== Entries provided ==

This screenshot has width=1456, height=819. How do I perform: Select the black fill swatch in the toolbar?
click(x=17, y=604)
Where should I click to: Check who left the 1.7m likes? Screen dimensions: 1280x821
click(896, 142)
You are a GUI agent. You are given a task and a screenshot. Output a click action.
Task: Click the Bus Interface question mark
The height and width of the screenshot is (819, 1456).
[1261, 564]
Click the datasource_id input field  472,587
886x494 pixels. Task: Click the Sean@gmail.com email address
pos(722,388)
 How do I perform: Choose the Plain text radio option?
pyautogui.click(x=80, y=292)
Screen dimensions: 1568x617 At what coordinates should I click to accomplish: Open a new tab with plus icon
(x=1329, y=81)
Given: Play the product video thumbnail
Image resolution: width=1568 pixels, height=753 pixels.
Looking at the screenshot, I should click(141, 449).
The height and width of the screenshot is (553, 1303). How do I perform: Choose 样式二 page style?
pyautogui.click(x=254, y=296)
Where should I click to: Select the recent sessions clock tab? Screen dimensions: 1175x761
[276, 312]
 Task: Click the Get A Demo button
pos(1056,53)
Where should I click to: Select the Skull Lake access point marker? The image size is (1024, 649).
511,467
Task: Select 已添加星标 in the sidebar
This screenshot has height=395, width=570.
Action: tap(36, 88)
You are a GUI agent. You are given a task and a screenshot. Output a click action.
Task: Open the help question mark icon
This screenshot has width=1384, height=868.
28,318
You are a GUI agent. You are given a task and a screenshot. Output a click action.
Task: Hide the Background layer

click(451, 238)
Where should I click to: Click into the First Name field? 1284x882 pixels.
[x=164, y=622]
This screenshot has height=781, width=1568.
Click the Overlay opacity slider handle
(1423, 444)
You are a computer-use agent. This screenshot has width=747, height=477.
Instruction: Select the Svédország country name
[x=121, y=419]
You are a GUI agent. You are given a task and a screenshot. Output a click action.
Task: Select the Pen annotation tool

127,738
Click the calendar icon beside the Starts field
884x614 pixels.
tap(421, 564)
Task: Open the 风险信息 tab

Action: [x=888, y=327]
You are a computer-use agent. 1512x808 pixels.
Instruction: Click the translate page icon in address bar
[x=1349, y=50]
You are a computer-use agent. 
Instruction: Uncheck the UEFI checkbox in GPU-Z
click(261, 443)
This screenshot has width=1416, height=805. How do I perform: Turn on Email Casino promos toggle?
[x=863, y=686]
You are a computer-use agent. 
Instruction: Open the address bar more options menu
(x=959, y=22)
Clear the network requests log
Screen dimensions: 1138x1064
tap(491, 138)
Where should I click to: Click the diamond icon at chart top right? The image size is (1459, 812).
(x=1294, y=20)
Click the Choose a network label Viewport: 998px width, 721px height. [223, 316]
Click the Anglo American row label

===

Problem to work on:
Reproduce every row above verbatim, keeping each character, space, and line break unchanged.

Output for this exercise:
This screenshot has width=1456, height=819. How do I perform: Select the black fill swatch in the toolbar?
click(x=17, y=604)
Where should I click to: Check who left the 1.7m likes? Screen dimensions: 1280x821
click(896, 142)
You are a GUI agent. You are given a task and a screenshot. Output a click action.
Task: Click the Bus Interface question mark
The height and width of the screenshot is (819, 1456).
[1261, 564]
Click the datasource_id input field  472,587
886x494 pixels. Task: Click the Sean@gmail.com email address
pos(722,388)
 How do I perform: Choose the Plain text radio option?
pyautogui.click(x=80, y=292)
Screen dimensions: 1568x617 At what coordinates should I click to accomplish: Open a new tab with plus icon
(x=1329, y=81)
Given: Play the product video thumbnail
Image resolution: width=1568 pixels, height=753 pixels.
Looking at the screenshot, I should click(141, 449).
The height and width of the screenshot is (553, 1303). How do I perform: Choose 样式二 page style?
pyautogui.click(x=254, y=296)
Where should I click to: Select the recent sessions clock tab? Screen dimensions: 1175x761
[276, 312]
 Task: Click the Get A Demo button
pos(1056,53)
Where should I click to: Select the Skull Lake access point marker? The image size is (1024, 649).
511,467
Task: Select 已添加星标 in the sidebar
This screenshot has height=395, width=570.
Action: tap(36, 88)
You are a GUI agent. You are given a task and a screenshot. Output a click action.
Task: Open the help question mark icon
This screenshot has width=1384, height=868.
28,318
You are a GUI agent. You are given a task and a screenshot. Output a click action.
Task: Hide the Background layer

click(451, 238)
Where should I click to: Click into the First Name field? 1284x882 pixels.
[x=164, y=622]
This screenshot has height=781, width=1568.
Click the Overlay opacity slider handle
(1423, 444)
You are a computer-use agent. This screenshot has width=747, height=477.
Instruction: Select the Svédország country name
[x=121, y=419]
You are a GUI agent. You are given a task and a screenshot. Output a click action.
Task: Select the Pen annotation tool

127,738
Click the calendar icon beside the Starts field
884x614 pixels.
tap(421, 564)
Task: Open the 风险信息 tab

Action: [x=888, y=327]
You are a computer-use agent. 1512x808 pixels.
Instruction: Click the translate page icon in address bar
[x=1349, y=50]
You are a computer-use agent. 
Instruction: Uncheck the UEFI checkbox in GPU-Z
click(261, 443)
This screenshot has width=1416, height=805. How do I perform: Turn on Email Casino promos toggle?
[x=863, y=686]
You are a computer-use agent. 
Instruction: Open the address bar more options menu
(x=959, y=22)
Clear the network requests log
Screen dimensions: 1138x1064
tap(491, 138)
Where should I click to: Click the diamond icon at chart top right? The image size is (1459, 812).
(x=1294, y=20)
Click the Choose a network label Viewport: 998px width, 721px height. [223, 316]
Click the Anglo American row label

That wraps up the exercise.